Social Express is a web-based social skills curriculum that uses animated scenarios to teach perspective-taking, conversation skills, and emotional regulation. Students watch social situations unfold, identify what went wrong (or right), and practice responses.

The content is engaging enough that most students don't mind using it, which is a low bar but an important one for social skills instruction. It works best as a supplement to direct teaching, not a replacement. I use it to reinforce concepts I've introduced in small group sessions.

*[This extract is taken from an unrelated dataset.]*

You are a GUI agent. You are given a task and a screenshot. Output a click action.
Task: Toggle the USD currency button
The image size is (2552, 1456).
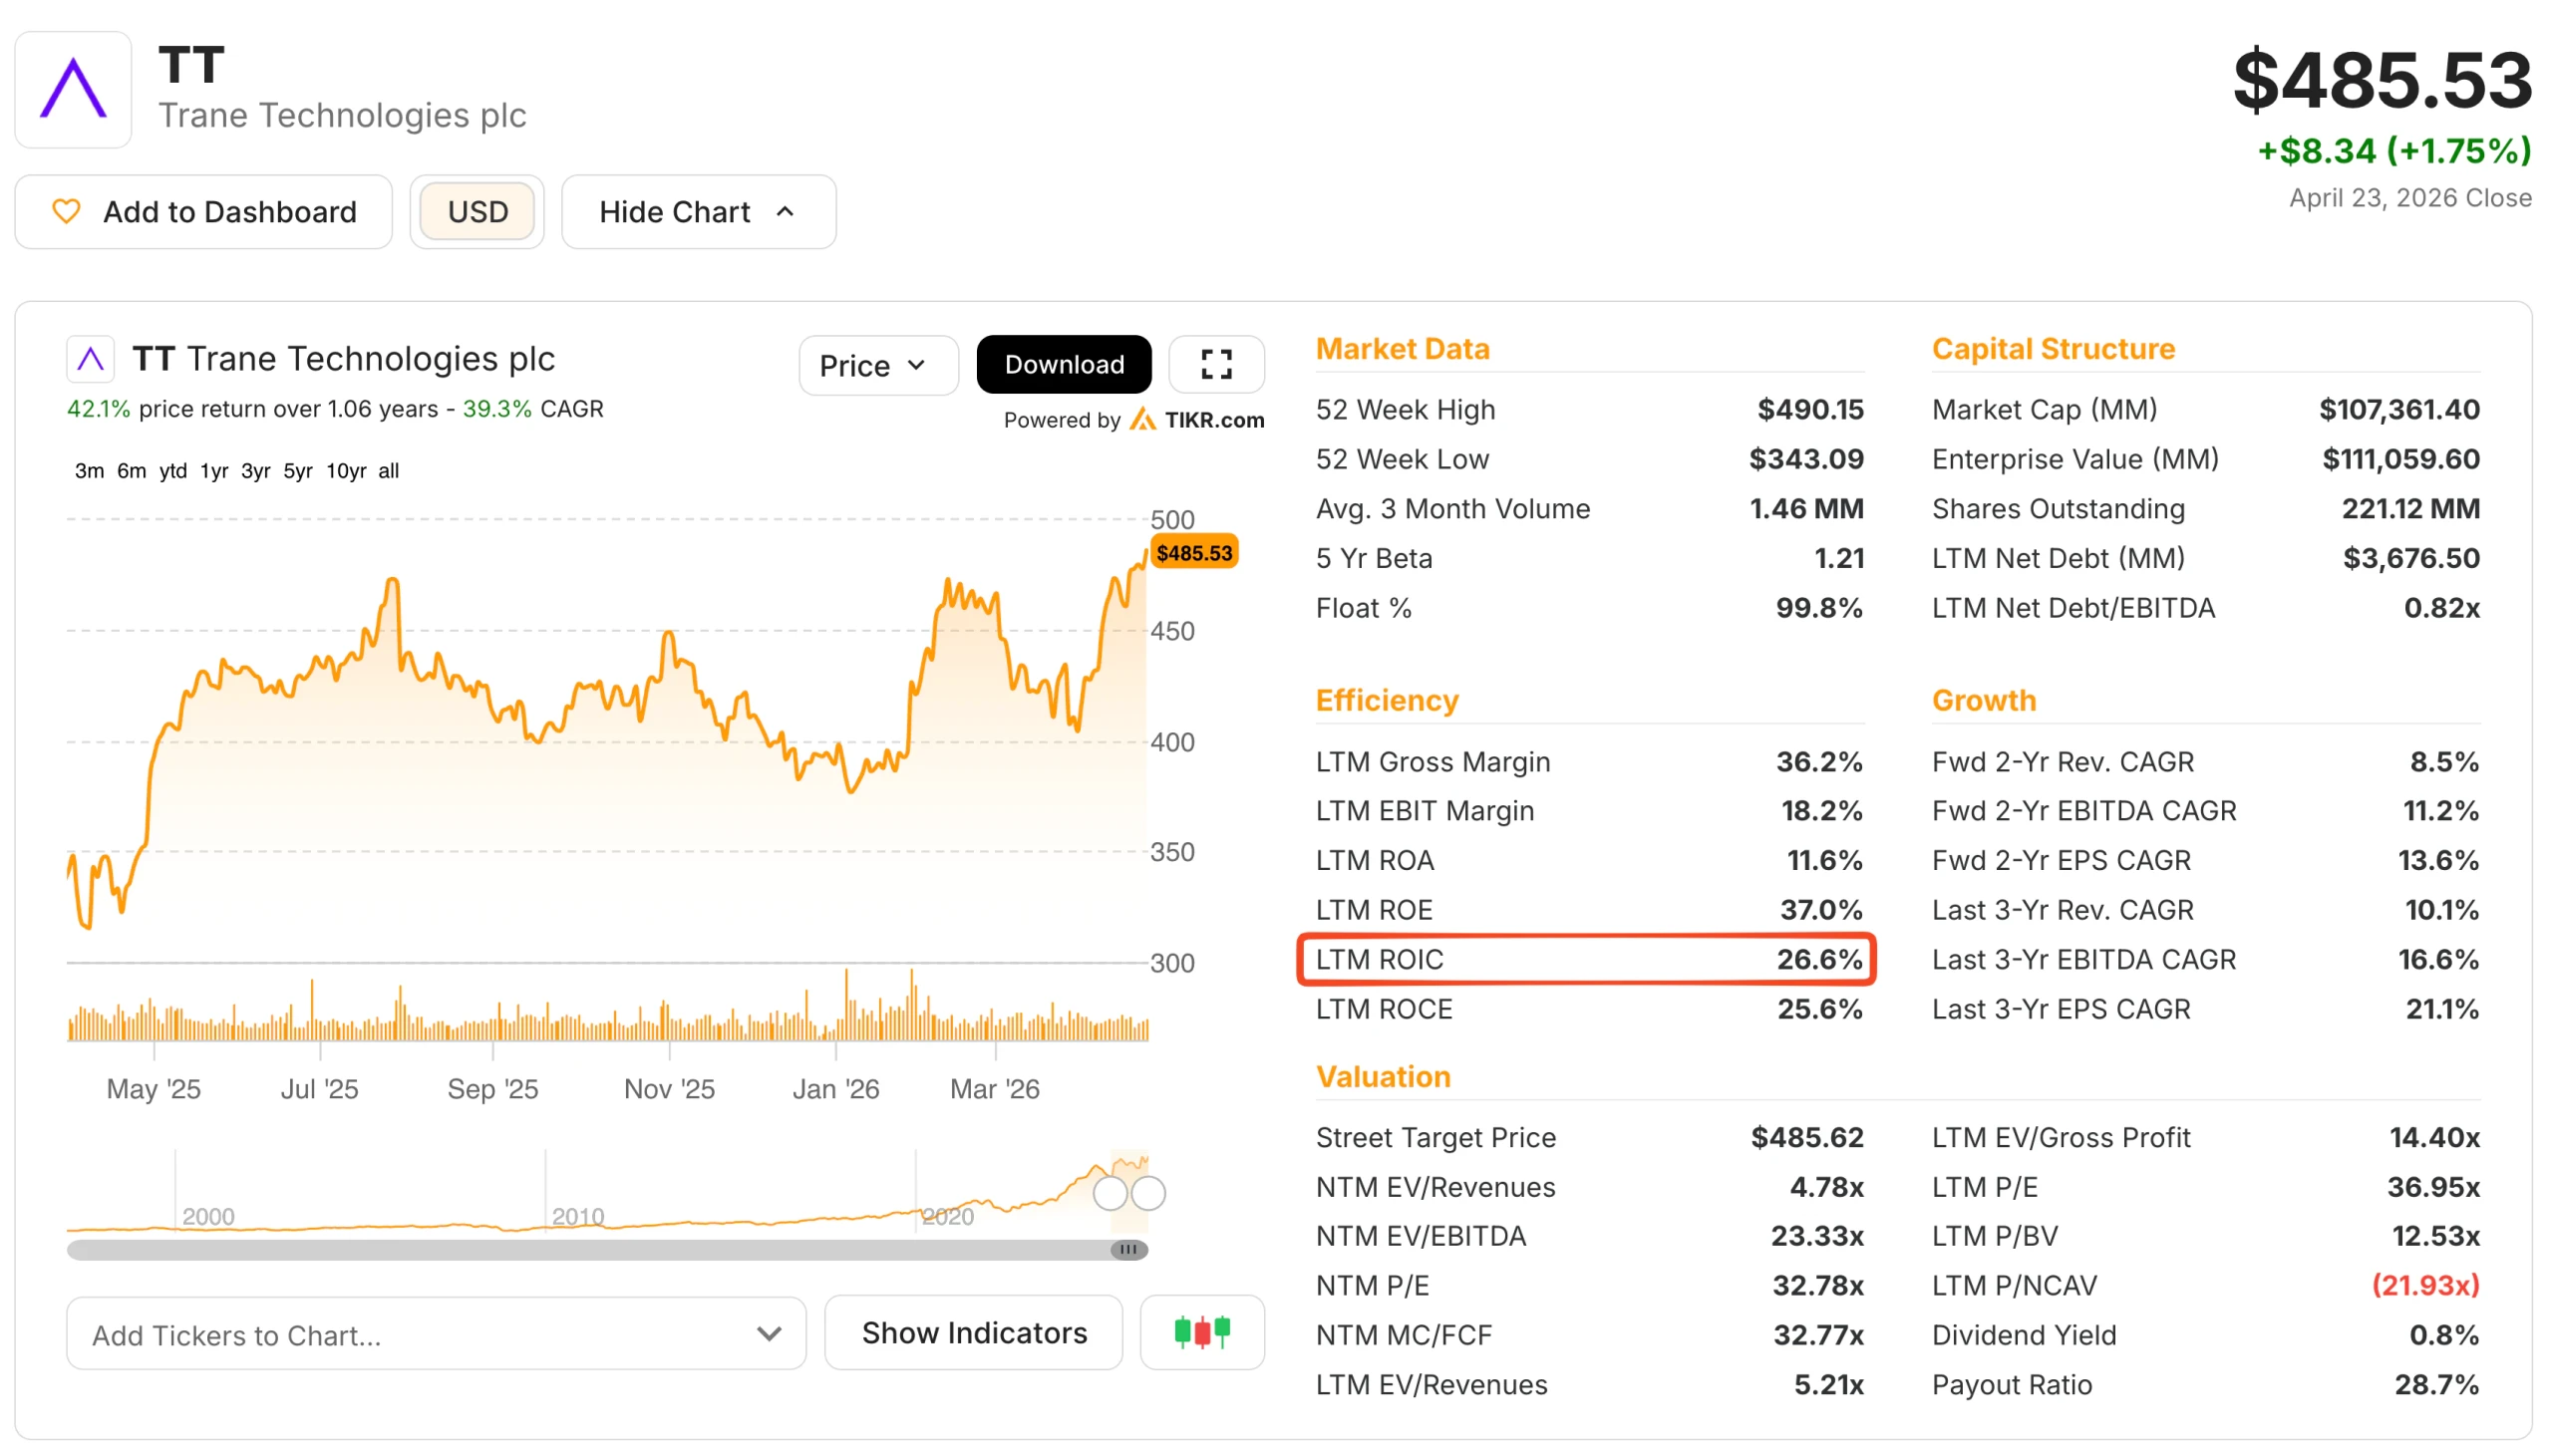coord(477,211)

Before purchasing any new app, check with your district's technology department. Many districts already have site licenses for tools like Read&Write, IXL, or Bookshare and don't advertise them well. I've discovered several times that my district already had a license for something I was about to buy with my own money. A quick email to your tech coordinator can save you hundreds of dollars.

Final Verdict

Must-Have Apps for a Special Ed Chromebook

If I were setting up a Chromebook from scratch for a special education classroom, these are the non-negotiables:

1. Read&Write for Google Chrome, the single highest-impact tool for students with reading difficulties. Get the free teacher license immediately and request student licenses from your district.

2. Glint, for any student who needs visual supports, communication boards, or social stories. The web-based design means it works perfectly on Chromebooks without installation hassle.

3. Google Keep, free, built-in, and surprisingly effective for executive function support. Set it up before you buy anything else.

4. Co:Writer, for students with writing goals. The word prediction alone is worth the subscription.

5. Bookshare, free for qualifying students and gives access to an enormous library of accessible books.

Everything else on this list is situational. IXL is great if your district has it. Desmos is excellent for secondary math. CoughDrop fills a niche for dedicated AAC. But the five tools above cover the broadest range of student needs for the lowest cost.

One final note: bookmark everything. Create a bookmarks bar on the student's Chromebook with their most-used tools. Students with executive function challenges shouldn't have to remember URLs or navigate through multiple clicks to get to their supports. One click, one tool, ready to go.